Set task: Edit the material below by replacing "hamburger menu" with "navigation menu". Leave everything else unchanged.

Data to use:

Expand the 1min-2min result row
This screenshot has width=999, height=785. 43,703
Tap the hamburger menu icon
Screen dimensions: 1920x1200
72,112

Reply:
Expand the 1min-2min result row
This screenshot has width=999, height=785. 43,703
Tap the navigation menu icon
Screen dimensions: 1920x1200
72,112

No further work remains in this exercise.